### [TEXTE PROPOSÉ]

En un tel processus la femme n’est pas laissée pour morte : elle vit d’autres vies et une résurrection y travaille. Voûtée, parfois à quatre pattes comme les animaux qui l’habitent la femme reste solaire. Tamina fait jaillir des trésors imprévus d’une réserve zoologique.

Il faut consulter ces belles images le soir au moment où les crépuscules s’offrent à la pâmoison de la nuit. A cause des « radiologies » de l’artiste le voyeur fait des silhouettes les pégases de ses propres ténèbres.

Tamina Beausoleil lève des couleuvres d’une « obscénité » particulière.  Elle laisse à un voyeur le crime d’amour et le poignard  à un autre. Manière d’ouvrir métaphoriquement les corps pour que ce qui les hante s’anime.

### [INFORMATIONS FOURNIES]
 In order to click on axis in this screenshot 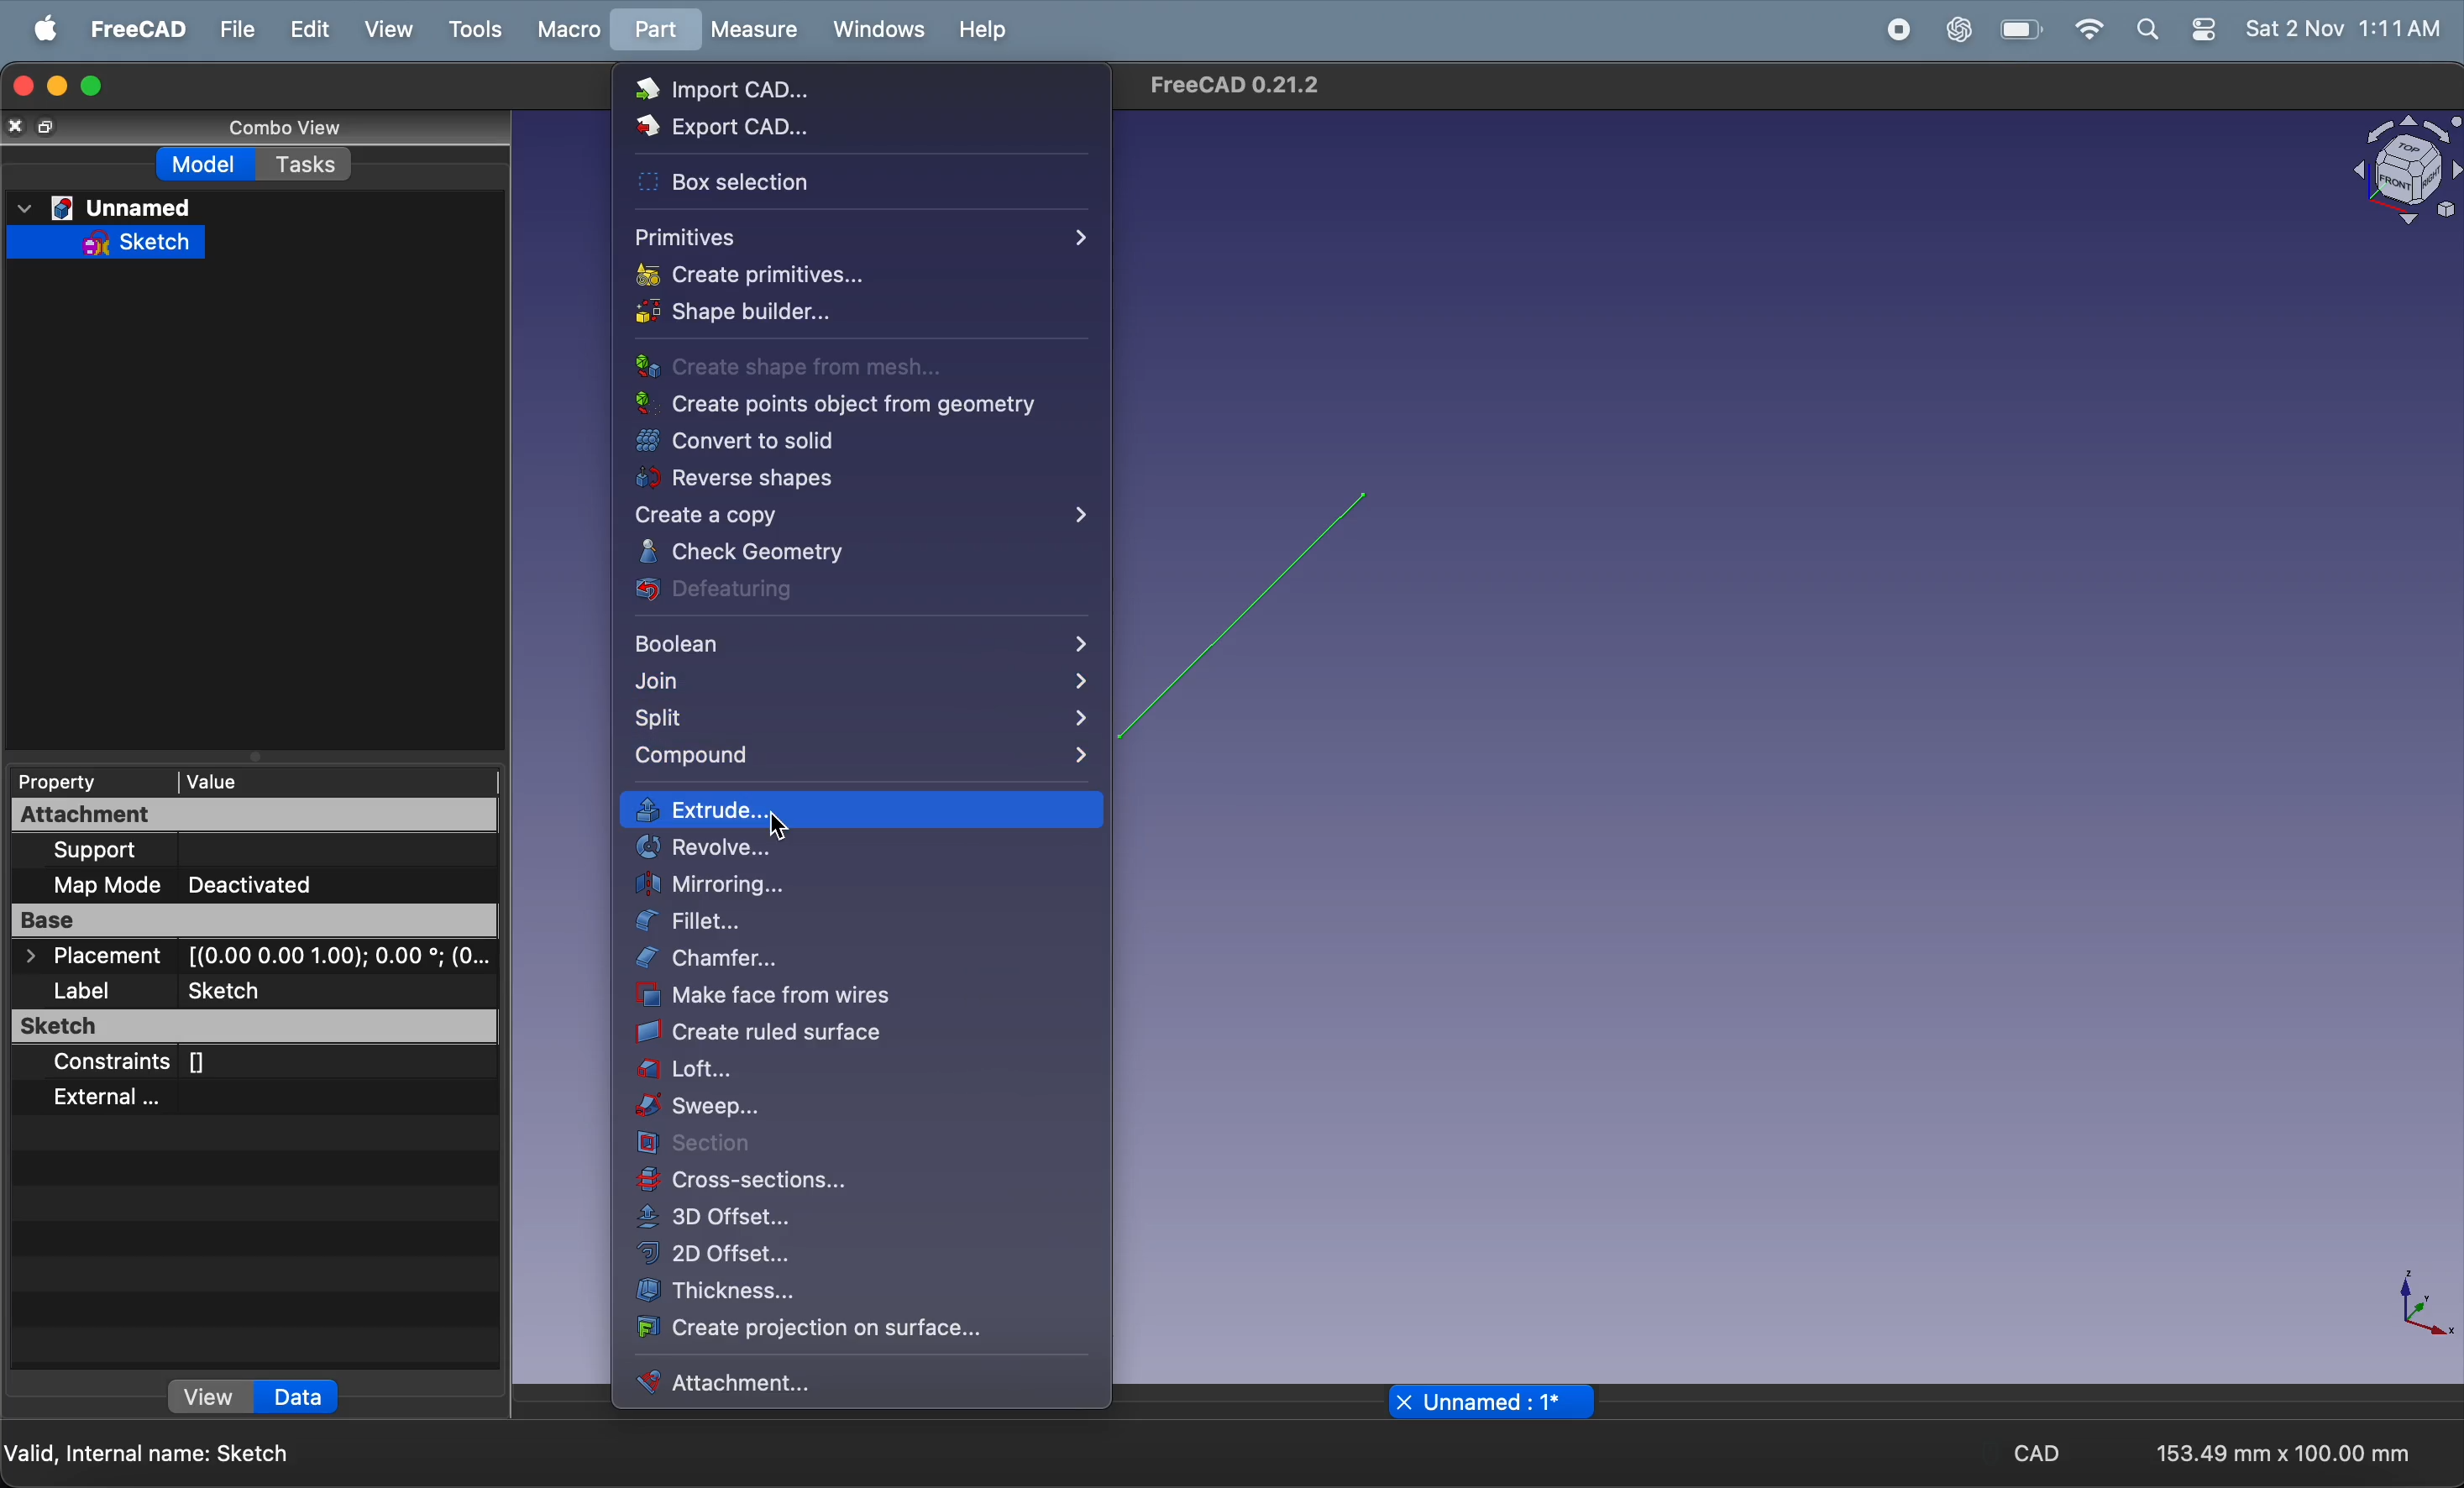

### [CONSIGNE]
Selon le texte sur les images de Tamina Beausoleil, à quel moment faut-il consulter ces images ? Répondez en une phrase, s'il vous plaît. Le matériel ci-dessus provient d'une autre source.

### [RÉPONSE]
Il faut les consulter le soir, au moment où les crépuscules s'offrent à la pâmoison de la nuit.